Situation where tsuba confrontation occurs

There are a wide variety of situations in which tsuba confrontations occur, but they are mainly seen in the following situations.

  • After launching an attack, when the opponent’s defense is encountered and the tsuba of each shinai touch each other.
  • When you intentionally close the distance and engage in a close combat to block your opponent’s movements.
  • As a strategic choice to prevent the opponent’s attack while waiting for a chance to counterattack.



Tsuba Sosokyo is also a tactical move that attempts to establish a psychological advantage by applying pressure on the opponent.

For this reason, the techniques and strategies developed during the tsuba-sare battle become a barometer for measuring a player’s ability in kendo.




    Rules for tsuba confrontation in kendo

    Kendo’s tsuba tsuba competition is not only a technical exchange between players, but also a place for mental bargaining.

    There are rules for behavior in this phase to respect the spirit of Kendo and maintain fair competition.

    Below, we will explain the correct way to proceed with a Tsuba Sosori match, as well as the tactics and techniques that are allowed.

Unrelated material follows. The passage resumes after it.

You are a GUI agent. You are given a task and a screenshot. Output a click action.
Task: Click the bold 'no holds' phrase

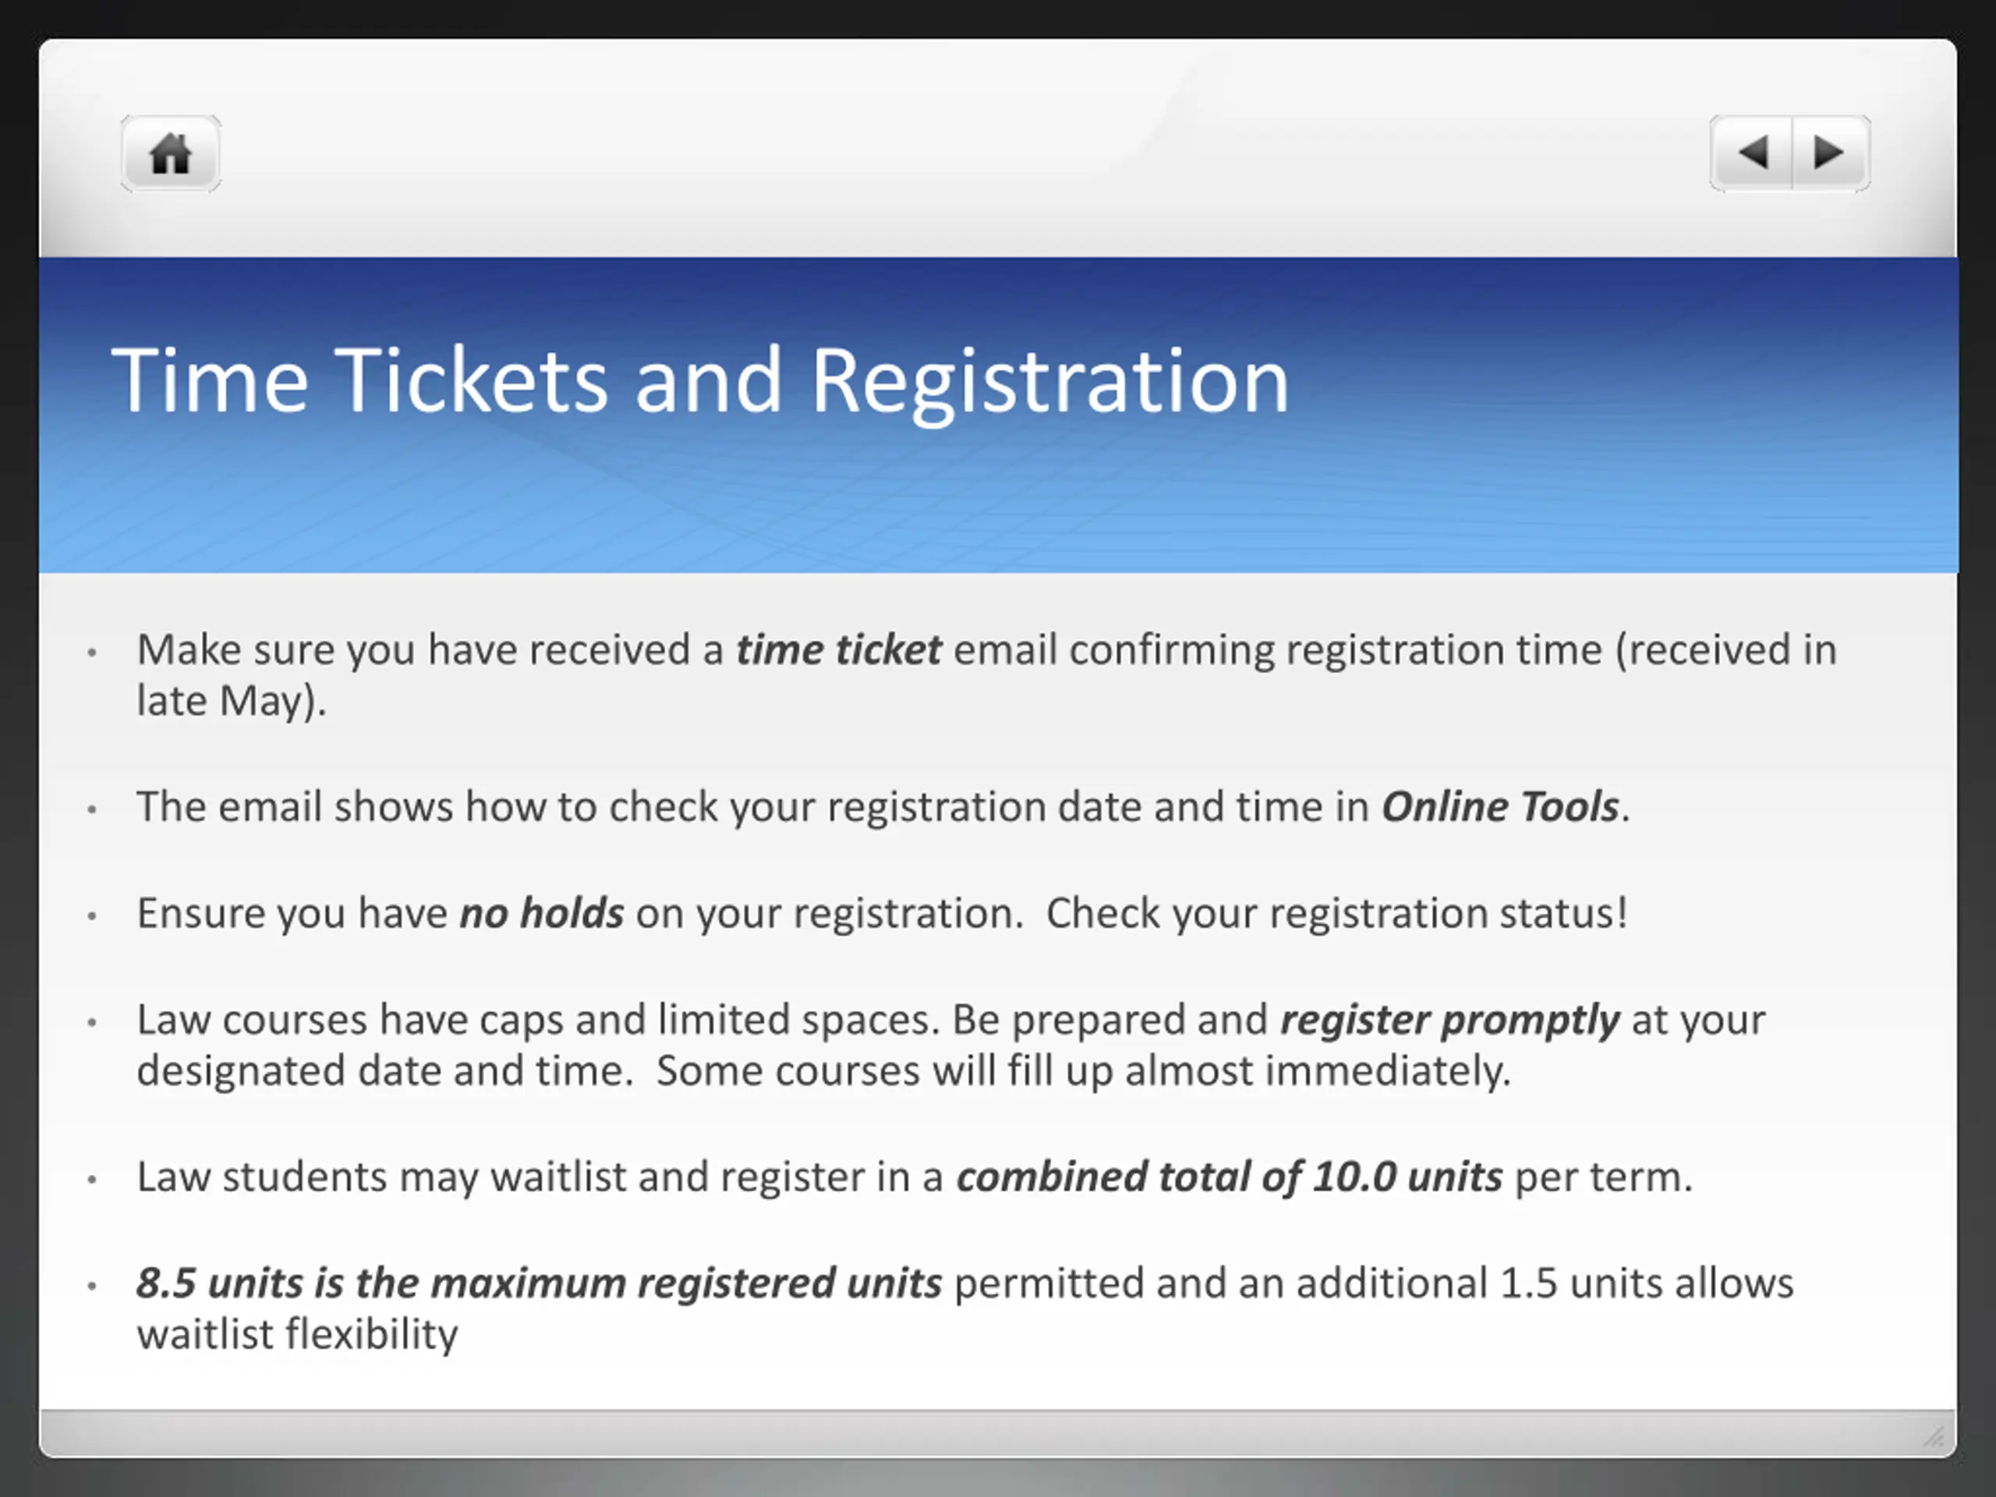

    Correct way to proceed with Tsuba Sapporo

    There are a few basic principles you need to understand in order to proceed correctly with Tsuba Sosoregai.

    1. Respect each other’s manners : Before and after starting a tsuba shogi, exchange bows to show respect for the other person.
    2. Maintain an appropriate distance : When fighting Tsuba, maintain an appropriate distance between yourself and your opponent. If the distance is too close, it will be difficult to hit the technique accurately, and if it is too far away, it cannot be called a tsuba-soroku match.
    3. Strive for fair competition : Avoid using brute force to force your opponent, and strive for fair competition based on technique and strategy.


    Permissible tactics and techniques

    Some of the tactics and techniques that are allowed during a close call include:

    • Koteuchi : An attack against the opponent’s wrist. Find an opening in your opponent’s tsuba and quickly strike with a small hand.
    • Men-uchi : An attack on the opponent’s face. If you can take a moment from the tsuba approach and hit the men, it will be recognized as an effective hit.
    • Pushing : Technical pushing is allowed, but it is used to gain points by keeping the opponent off balance, and forcing the opponent by force is a violation.
    • Footwork (footwork) : Footwork during a close fight is important in order to create effective attack opportunities. Moving forward or retreating at the right time will lead to a successful attack.



    The use of these tactics and techniques in Tsuba Sosorose is based on observing the basic rules and etiquette of Kendo.

    Acts that rely solely on force or attacks that cause harm to the opponent are strictly prohibited as they go against the spirit of Kendo.

    Don’t forget that Kendo is a way to respect others and improve yourself, and aim to grow mentally as well as hone your technique.



    Foul act during close encounter

    The tsuba tsuba battle in kendo is an important aspect of competition, not only in terms of technical skill, but also from a spiritual perspective.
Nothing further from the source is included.